Since it was first identified in 1998-99, there have been multiple outbreaks of the Nipah virus, all of them in South and Southeast Asian nations. In Bangladesh, there have been at least 10 outbreaks since 2001.

In India, West Bengal had seen an outbreak in 2001 and 2007, while Kerala had reported several cases in 2018.

How does Nipah virus spread?

It is a zoonotic virus, meaning it has been transmitted from animals to human beings. The transmission happens mainly through consumption of contaminated food. But human-to-human transmission is also considered possible. The animal host reservoir for this virus is known to be the fruit bat, commonly known as flying fox. Fruit bats are known to transmit this virus to other animals like pigs, and also dogs, cats, goats, horses and sheep.

Humans get infected mainly through direct contact with these animals, or through consumption of food contaminated by saliva or urine of these infected animals. Person-to-person transmission is not fully established, but a recent study, published by two Bangladeshi researchers in March this year, said that previous outbreaks in Bangladesh, the Philippines and India suggested “that respiratory droplets of an infected person can transmit the virus”. During previous outbreaks, people in close contact with the infected person, mainly hospital staff and caregivers, have contracted the disease.

Does Nipah spread as fast as Covid-19?

The Nipah virus is known to spread far more slowly than SARS-CoV-2. However, it is its ability to kill that is the biggest concern. During the first outbreak in Siliguri, 45 of the 66 people confirmed to have been infected died. That is a mortality rate of 68%. In the next outbreak, in Nadia district of West Bengal, in 2007, all the five infected people died.

During the most recent outbreak in Kerala in 2018, 17 of the 18 patients confirmed to have been infected died. In 2019, one case of Nipah virus infection was detected in Ernakulam, but prompt response restricted any further spread. The infected person survived.
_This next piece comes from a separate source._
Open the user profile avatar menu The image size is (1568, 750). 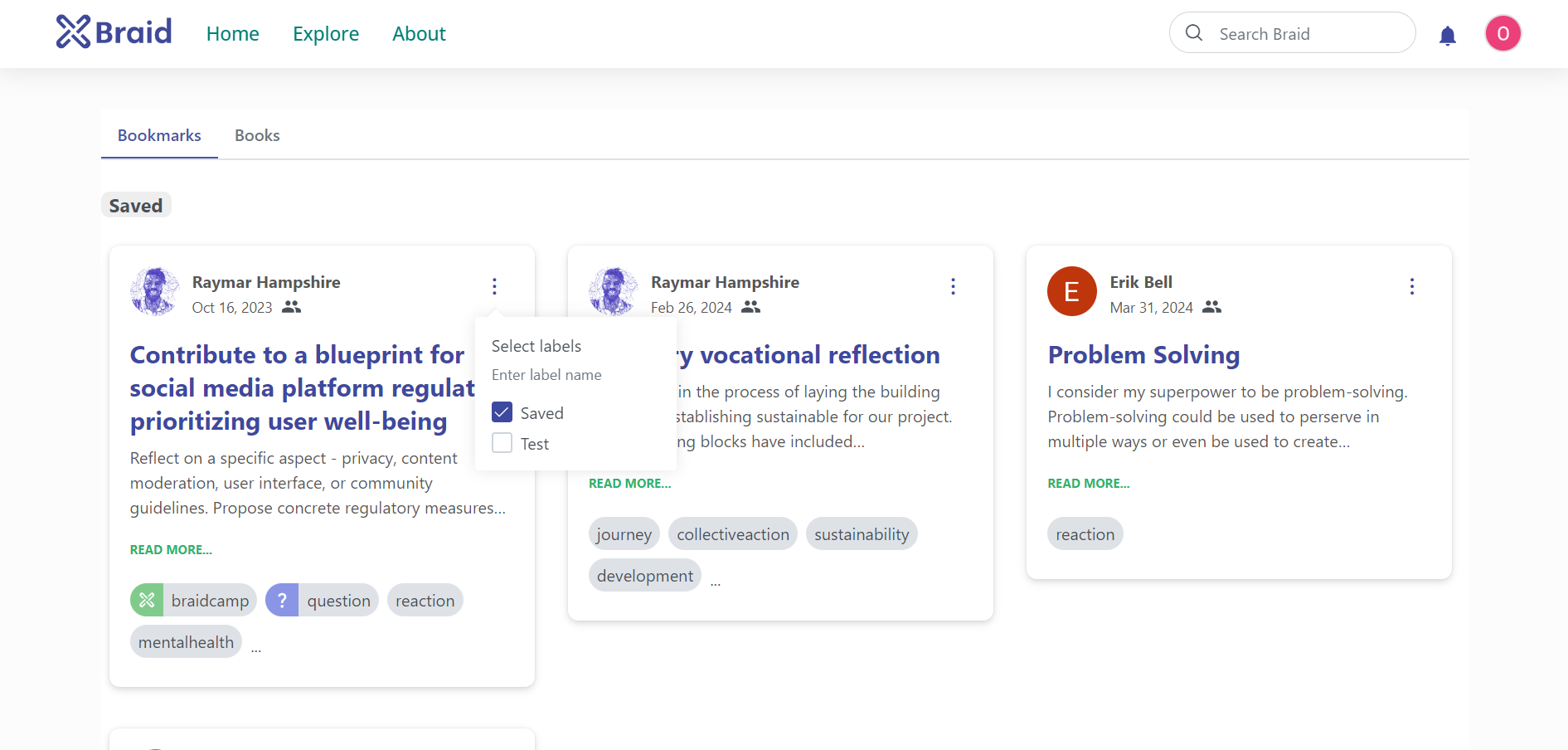point(1502,34)
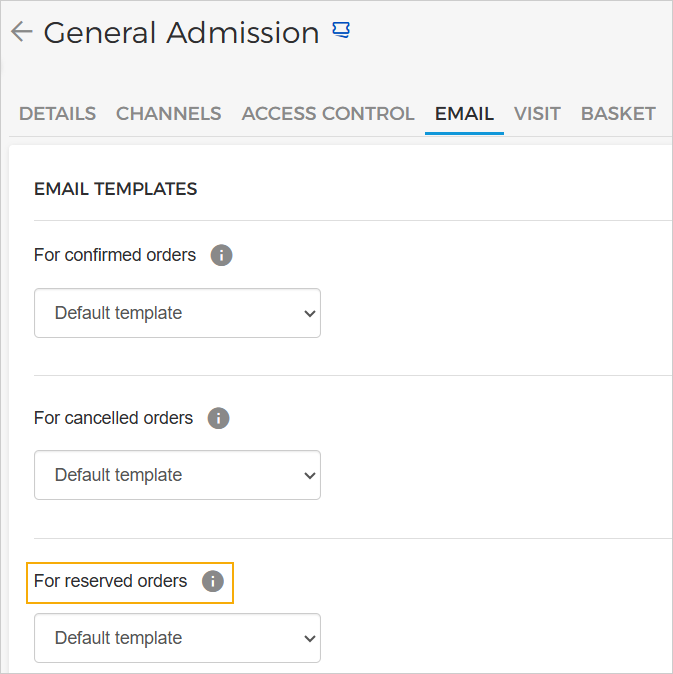Viewport: 673px width, 674px height.
Task: Open the reserved orders template dropdown
Action: [177, 638]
In the Malaysian outbreak in 1999, a total of 265 people had been found infected, of whom 105 had died, according to a study, ‘Nipah Virus: Past Outbreaks and Future Containment’, by researchers from Cochin University of Science and Technology published in the April 2020 issue of the journal Viruses.

In comparison, the mortality rate of Covid-19 epidemic is expected to be around one per cent.

How well has Kerala handled previous Nipah outbreaks?

In 2018, Kerala had no past experience of handling a disease with such a high fatality rate. The state followed the protocol for Ebola virus disease which had been reported mainly in sub-Saharan Africa.

At one point in June 2018, around 3,000 people were under quarantine in Kozhikode and nearby Malappuram districts. All the persons who had direct or indirect contact with the suspected Nipah cases were thus put under observation.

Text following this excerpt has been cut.